=== EXTRACT PROVIDED ===
Day of the Groundhog
Google Glass Restrictions

I tried to post this as a link, but it didn’t work. Perhaps there’s some restriction on the amount of text in a link post. Opaque to me. Don’t recall having that problem before.

Here’s the link.

This should be no surprise. The Really Smart People™ at Google need as clean a data set as they can manage to determine just what level of granularity Glass can achieve. If users were allowed to share their surveillance devices it would fuzz up the data. They need to correlate Glass inputs with inputs from other sources to begin to refine inferences from the more mainstream data sources.

If you’re a Glass wearer, Google’s going to be observing your behavior and comparing the outputs of its predictive algorithms using mainstream data against your observed behavior as collected by Glass. If you allow someone else to wear your device, Google has no idea what other data to correlate against - unless there were some way to “sign in.” That may be coming. But right now they need to get some good data on just how valuable this data stream might be, and how hard to fight for it if a backlash emerges.

Right now they’re not allowing advertising in Glass apps. That’s partly to ensure the best experience by early adopters. Later they will allow advertising, likely their own, and they’ll measure how effective that is. Ads delivered by Glass are likely to be based on predictions, and Google is going to want metrics on how accurate (and therefore valuable) those predictions are. It’s also possible the ads will be delivered by other means, if the prompt isn’t especially time-sensitive. There’s no compelling reason why an ad that is intended for a highly vulnerable user must be displayed by Glass.

=== TO-DO LIST ===
(A) Answer these questions using the post on Google Glass restrictions, one line per answer:
(i) What kind of post did the writer first try to publish this as?
(ii) According to the post, what would happen to the data if users were allowed to share their devices?
(iii) What is not being allowed in Glass apps right now?
(B) State whether each statement agrees with the post on Google Glass restrictions, answering yes or no and quoting the words that decide it:
(i) Google is currently allowing advertising in Glass apps.
(ii) An ad intended for a highly vulnerable user must be displayed by Glass.
(iii) A way to sign in may be coming.

=== DATA EXTRACT ===
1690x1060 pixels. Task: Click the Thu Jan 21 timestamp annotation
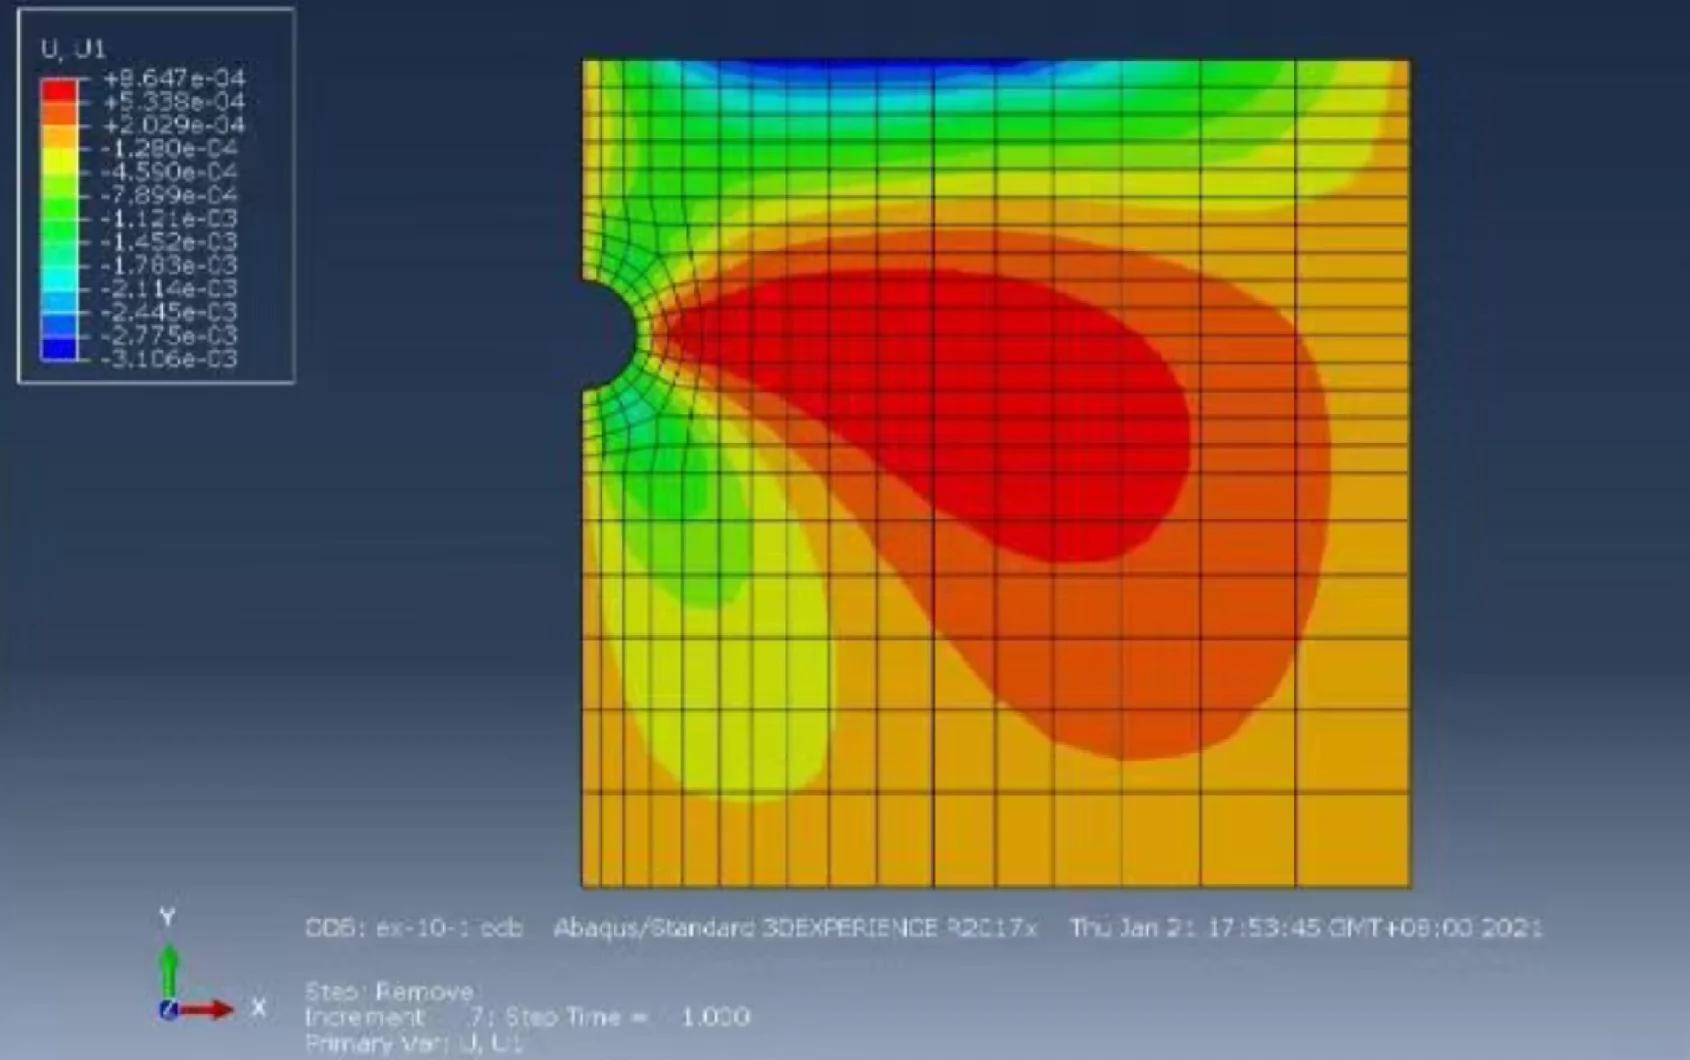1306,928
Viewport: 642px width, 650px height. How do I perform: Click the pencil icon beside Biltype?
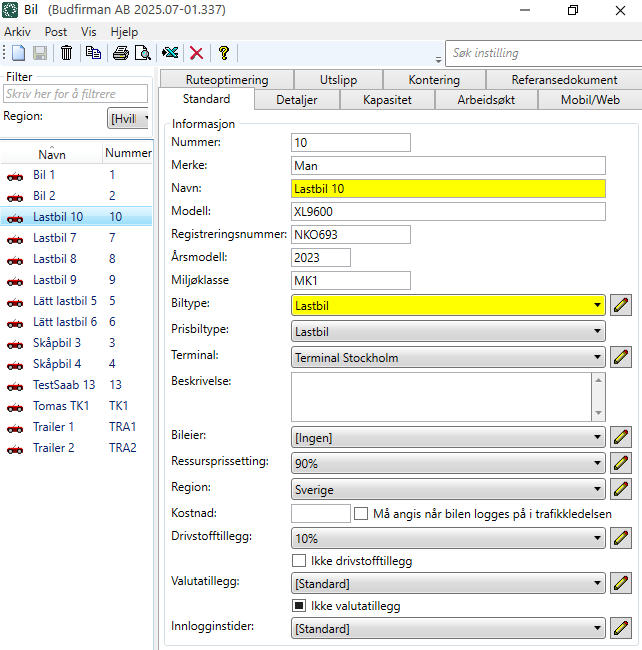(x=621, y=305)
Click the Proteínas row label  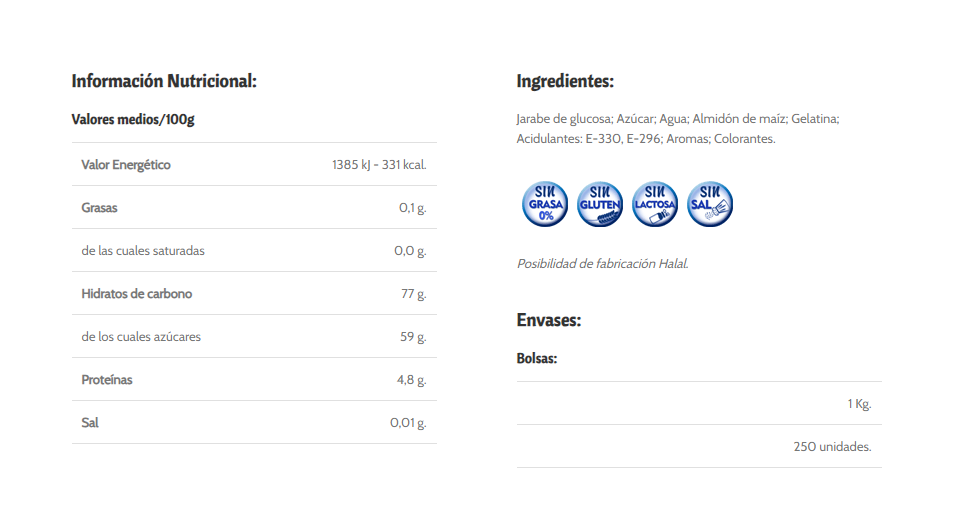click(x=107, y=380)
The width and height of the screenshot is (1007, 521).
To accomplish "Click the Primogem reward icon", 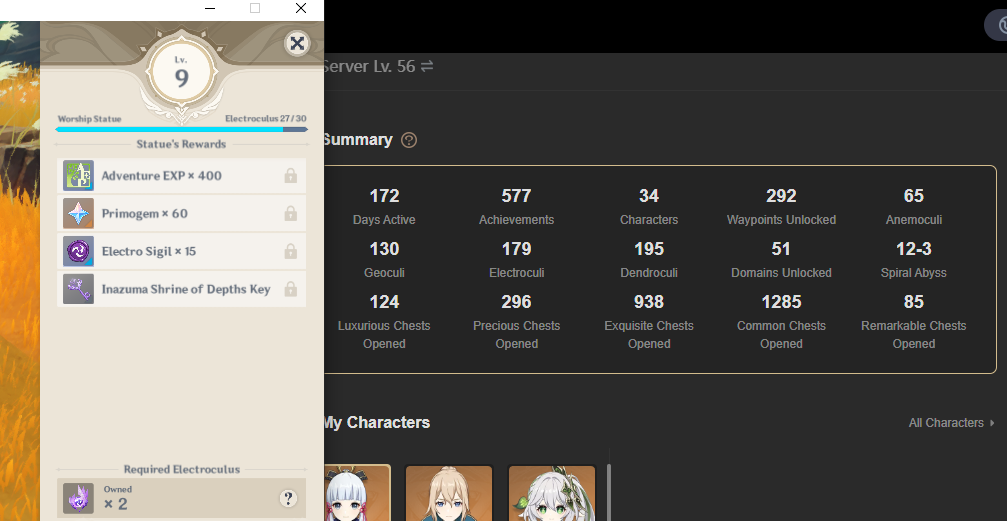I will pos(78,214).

==

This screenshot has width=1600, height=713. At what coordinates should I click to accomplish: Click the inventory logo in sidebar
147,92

...

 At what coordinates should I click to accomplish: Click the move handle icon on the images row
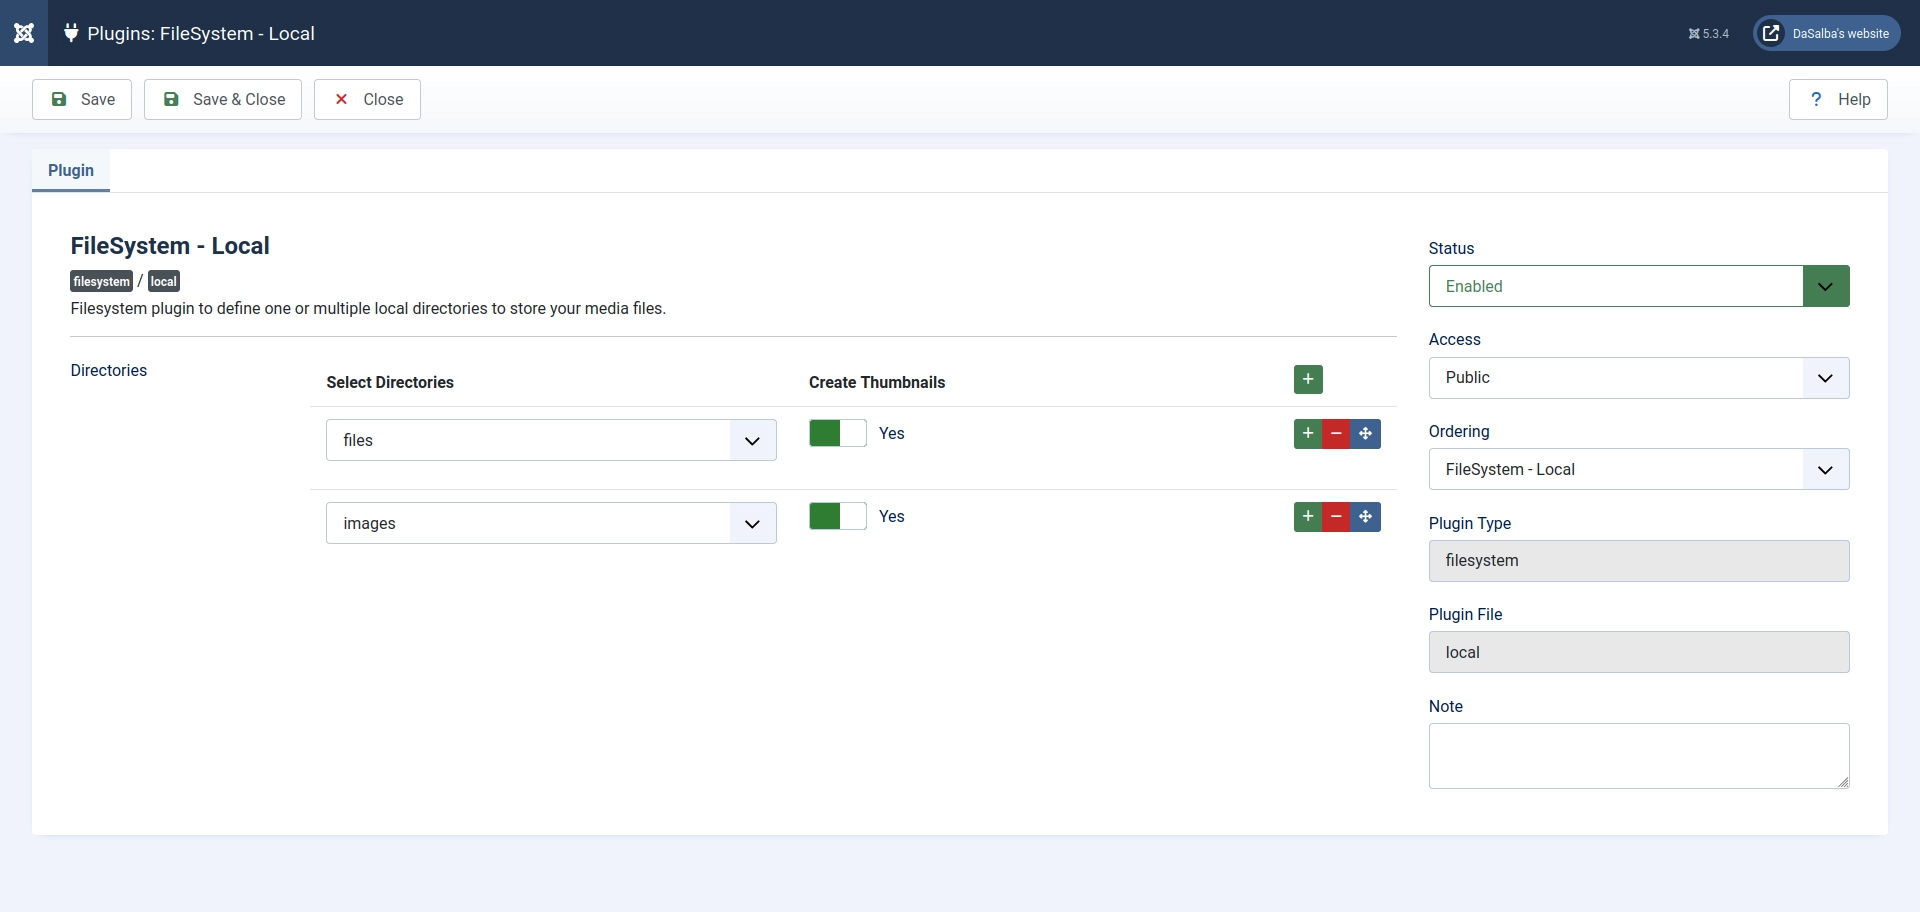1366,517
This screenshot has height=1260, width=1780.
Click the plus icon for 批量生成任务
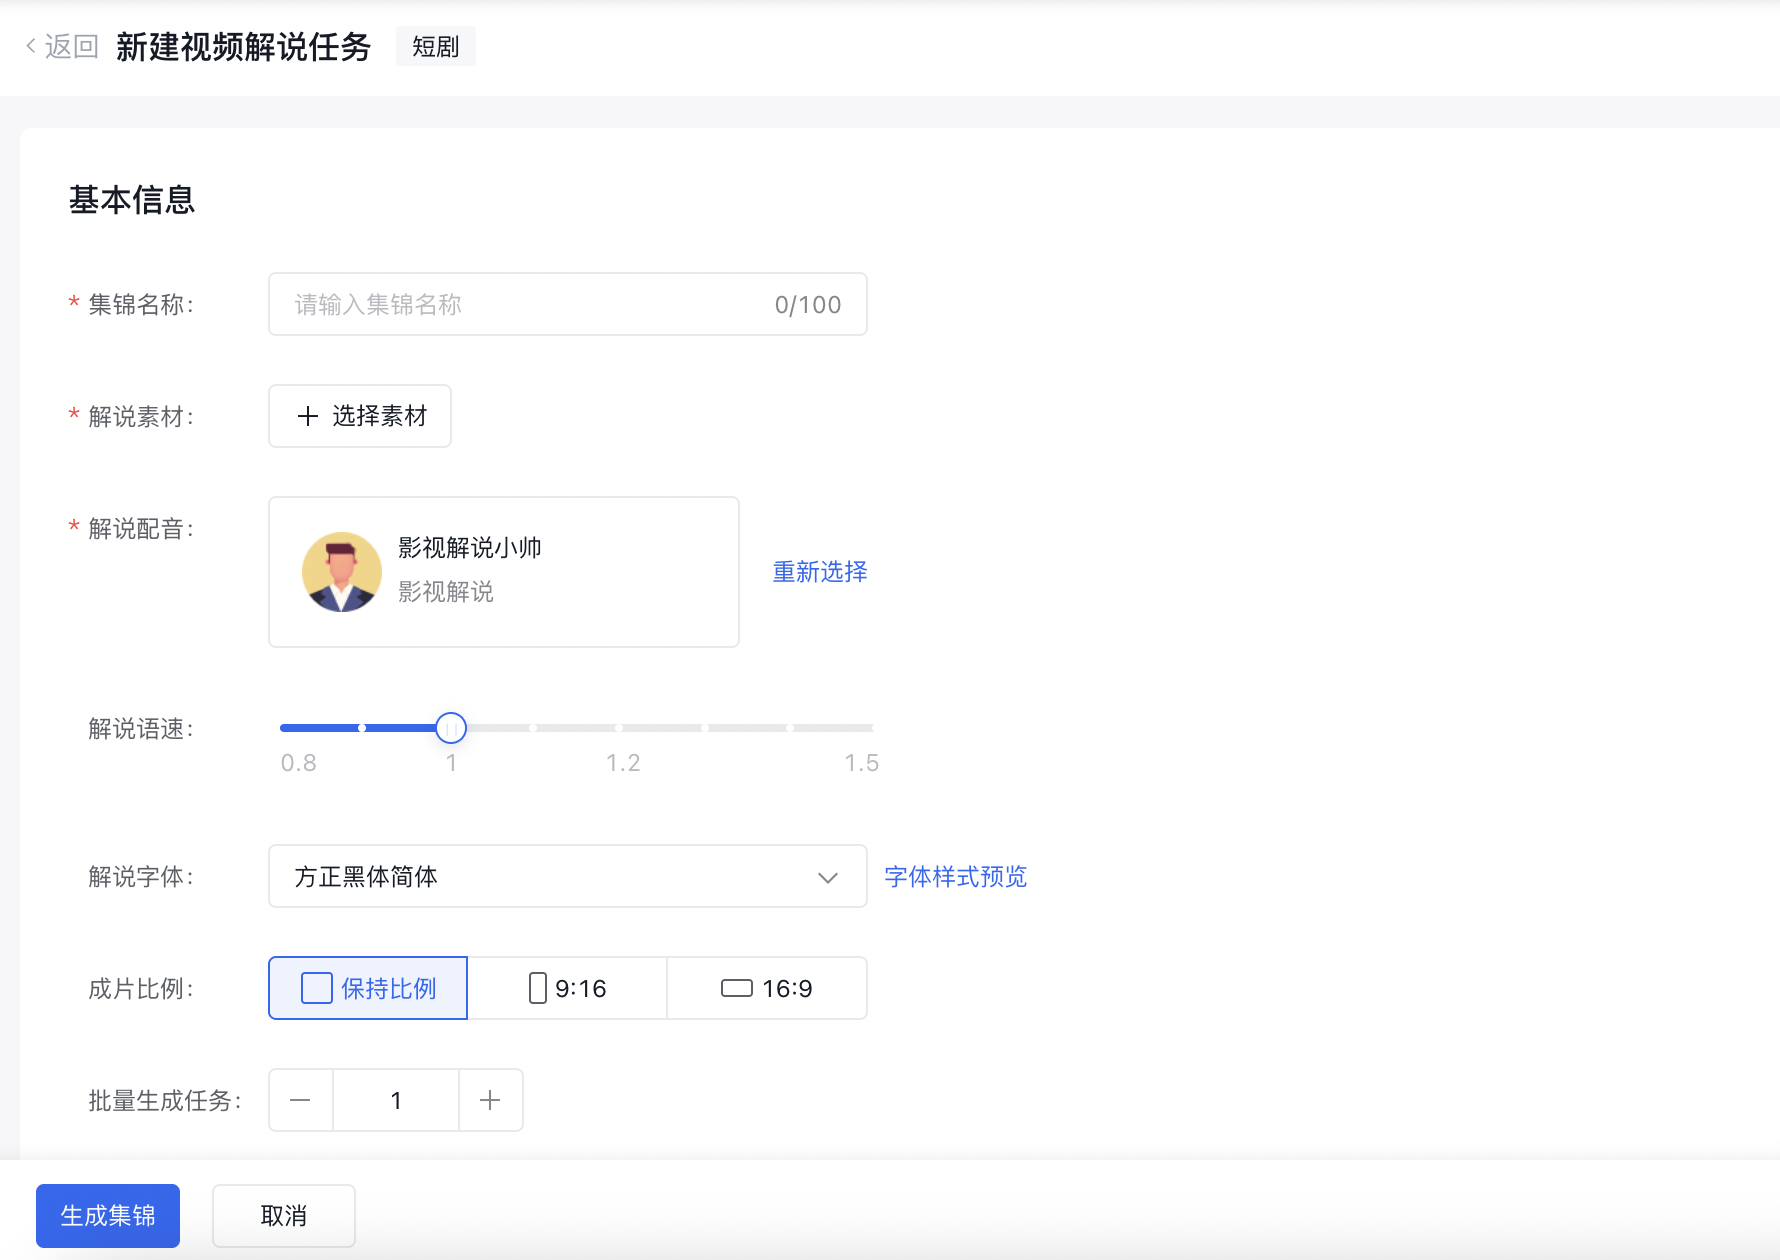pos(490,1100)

=== WORKED SOLUTIONS ===
(A)
(i) A link post.
(ii) It would fuzz up the data.
(iii) Advertising.

(B)
(i) No: "Right now they’re not allowing advertising in Glass apps."
(ii) No: "There’s no compelling reason why an ad that is intended for a highly vulnerable user must be displayed by Glass."
(iii) Yes: "unless there were some way to “sign in.” That may be coming."